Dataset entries
Start of Block

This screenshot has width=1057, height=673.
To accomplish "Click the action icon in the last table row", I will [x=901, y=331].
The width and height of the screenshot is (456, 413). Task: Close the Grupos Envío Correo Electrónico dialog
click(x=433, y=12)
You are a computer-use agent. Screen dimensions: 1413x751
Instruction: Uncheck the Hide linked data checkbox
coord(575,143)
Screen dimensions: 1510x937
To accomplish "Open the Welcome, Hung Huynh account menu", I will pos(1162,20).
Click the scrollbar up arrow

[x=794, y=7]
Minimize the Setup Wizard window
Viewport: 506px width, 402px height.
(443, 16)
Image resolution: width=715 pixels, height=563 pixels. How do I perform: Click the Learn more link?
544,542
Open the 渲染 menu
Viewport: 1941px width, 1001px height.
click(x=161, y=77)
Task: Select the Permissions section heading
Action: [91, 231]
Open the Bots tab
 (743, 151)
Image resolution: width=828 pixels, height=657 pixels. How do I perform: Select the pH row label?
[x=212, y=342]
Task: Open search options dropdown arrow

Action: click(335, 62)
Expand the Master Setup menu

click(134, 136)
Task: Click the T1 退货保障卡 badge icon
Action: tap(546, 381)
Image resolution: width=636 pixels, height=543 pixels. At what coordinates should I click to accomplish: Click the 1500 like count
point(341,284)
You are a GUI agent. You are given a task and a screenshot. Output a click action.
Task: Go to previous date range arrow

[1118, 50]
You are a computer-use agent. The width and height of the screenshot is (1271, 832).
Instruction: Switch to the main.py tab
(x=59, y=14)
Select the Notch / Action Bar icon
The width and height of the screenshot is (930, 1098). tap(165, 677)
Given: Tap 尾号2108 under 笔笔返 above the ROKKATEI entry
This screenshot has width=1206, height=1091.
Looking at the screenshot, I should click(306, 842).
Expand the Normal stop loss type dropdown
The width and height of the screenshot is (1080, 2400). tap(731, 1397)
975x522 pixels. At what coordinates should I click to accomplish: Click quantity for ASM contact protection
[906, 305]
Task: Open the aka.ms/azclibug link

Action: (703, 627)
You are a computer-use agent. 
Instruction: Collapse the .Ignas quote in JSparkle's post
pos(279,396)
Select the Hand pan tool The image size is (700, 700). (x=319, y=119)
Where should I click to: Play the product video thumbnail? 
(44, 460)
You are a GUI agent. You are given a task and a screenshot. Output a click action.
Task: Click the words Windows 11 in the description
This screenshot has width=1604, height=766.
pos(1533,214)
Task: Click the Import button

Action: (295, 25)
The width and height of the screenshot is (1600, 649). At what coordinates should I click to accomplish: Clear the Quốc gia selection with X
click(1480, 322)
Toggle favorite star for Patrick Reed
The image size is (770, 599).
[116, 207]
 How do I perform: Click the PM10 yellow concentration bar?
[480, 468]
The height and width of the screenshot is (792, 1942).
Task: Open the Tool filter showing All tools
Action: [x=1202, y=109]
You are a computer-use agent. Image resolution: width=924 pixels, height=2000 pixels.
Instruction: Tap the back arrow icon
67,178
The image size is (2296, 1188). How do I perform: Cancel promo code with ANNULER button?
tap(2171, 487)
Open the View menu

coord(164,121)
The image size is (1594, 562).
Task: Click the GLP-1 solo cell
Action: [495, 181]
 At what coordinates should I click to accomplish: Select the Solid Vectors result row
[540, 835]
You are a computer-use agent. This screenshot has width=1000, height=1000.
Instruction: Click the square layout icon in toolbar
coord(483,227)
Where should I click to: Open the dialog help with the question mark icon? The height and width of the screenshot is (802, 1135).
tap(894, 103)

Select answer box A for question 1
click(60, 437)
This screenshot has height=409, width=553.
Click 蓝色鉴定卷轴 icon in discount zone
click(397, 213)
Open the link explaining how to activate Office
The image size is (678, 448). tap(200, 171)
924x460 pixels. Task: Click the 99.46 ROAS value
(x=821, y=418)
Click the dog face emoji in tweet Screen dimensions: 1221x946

End of Block

■ **WHAT YOU SHOULD DO**
Recopy all the entries faithfully, leaving none out.

■ **SOLUTION TO THIS EXERCISE**
This screenshot has width=1057, height=673.
To accomplish "Click the action icon in the last table row", I will [x=901, y=331].
The width and height of the screenshot is (456, 413). Task: Close the Grupos Envío Correo Electrónico dialog
click(x=433, y=12)
You are a computer-use agent. Screen dimensions: 1413x751
Instruction: Uncheck the Hide linked data checkbox
coord(575,143)
Screen dimensions: 1510x937
To accomplish "Open the Welcome, Hung Huynh account menu", I will pos(1162,20).
Click the scrollbar up arrow

[x=794, y=7]
Minimize the Setup Wizard window
Viewport: 506px width, 402px height.
(443, 16)
Image resolution: width=715 pixels, height=563 pixels. How do I perform: Click the Learn more link?
544,542
Open the 渲染 menu
Viewport: 1941px width, 1001px height.
click(x=161, y=77)
Task: Select the Permissions section heading
Action: [91, 231]
Open the Bots tab
 (743, 151)
Image resolution: width=828 pixels, height=657 pixels. How do I perform: Select the pH row label?
[x=212, y=342]
Task: Open search options dropdown arrow

Action: click(335, 62)
Expand the Master Setup menu

click(134, 136)
Task: Click the T1 退货保障卡 badge icon
Action: tap(546, 381)
Image resolution: width=636 pixels, height=543 pixels. At what coordinates should I click to accomplish: Click the 1500 like count
point(341,284)
You are a GUI agent. You are given a task and a screenshot. Output a click action.
Task: Go to previous date range arrow

[1118, 50]
You are a computer-use agent. The width and height of the screenshot is (1271, 832).
Instruction: Switch to the main.py tab
(x=59, y=14)
Select the Notch / Action Bar icon
The width and height of the screenshot is (930, 1098). tap(165, 677)
Given: Tap 尾号2108 under 笔笔返 above the ROKKATEI entry
This screenshot has width=1206, height=1091.
Looking at the screenshot, I should click(306, 842).
Expand the Normal stop loss type dropdown
The width and height of the screenshot is (1080, 2400). tap(731, 1397)
975x522 pixels. At what coordinates should I click to accomplish: Click quantity for ASM contact protection
[906, 305]
Task: Open the aka.ms/azclibug link

Action: (703, 627)
You are a computer-use agent. 
Instruction: Collapse the .Ignas quote in JSparkle's post
pos(279,396)
Select the Hand pan tool The image size is (700, 700). (x=319, y=119)
Where should I click to: Play the product video thumbnail? 
(44, 460)
You are a GUI agent. You are given a task and a screenshot. Output a click action.
Task: Click the words Windows 11 in the description
This screenshot has width=1604, height=766.
pos(1533,214)
Task: Click the Import button

Action: (295, 25)
The width and height of the screenshot is (1600, 649). At what coordinates should I click to accomplish: Clear the Quốc gia selection with X
click(1480, 322)
Toggle favorite star for Patrick Reed
The image size is (770, 599).
[116, 207]
 How do I perform: Click the PM10 yellow concentration bar?
[480, 468]
The height and width of the screenshot is (792, 1942).
Task: Open the Tool filter showing All tools
Action: [x=1202, y=109]
You are a computer-use agent. Image resolution: width=924 pixels, height=2000 pixels.
Instruction: Tap the back arrow icon
67,178
The image size is (2296, 1188). How do I perform: Cancel promo code with ANNULER button?
tap(2171, 487)
Open the View menu

coord(164,121)
The image size is (1594, 562).
Task: Click the GLP-1 solo cell
Action: [495, 181]
 At what coordinates should I click to accomplish: Select the Solid Vectors result row
[540, 835]
You are a computer-use agent. This screenshot has width=1000, height=1000.
Instruction: Click the square layout icon in toolbar
coord(483,227)
Where should I click to: Open the dialog help with the question mark icon? The height and width of the screenshot is (802, 1135).
tap(894, 103)

Select answer box A for question 1
click(60, 437)
This screenshot has height=409, width=553.
Click 蓝色鉴定卷轴 icon in discount zone
click(397, 213)
Open the link explaining how to activate Office
The image size is (678, 448). tap(200, 171)
924x460 pixels. Task: Click the 99.46 ROAS value
(x=821, y=418)
Click the dog face emoji in tweet Screen dimensions: 1221x946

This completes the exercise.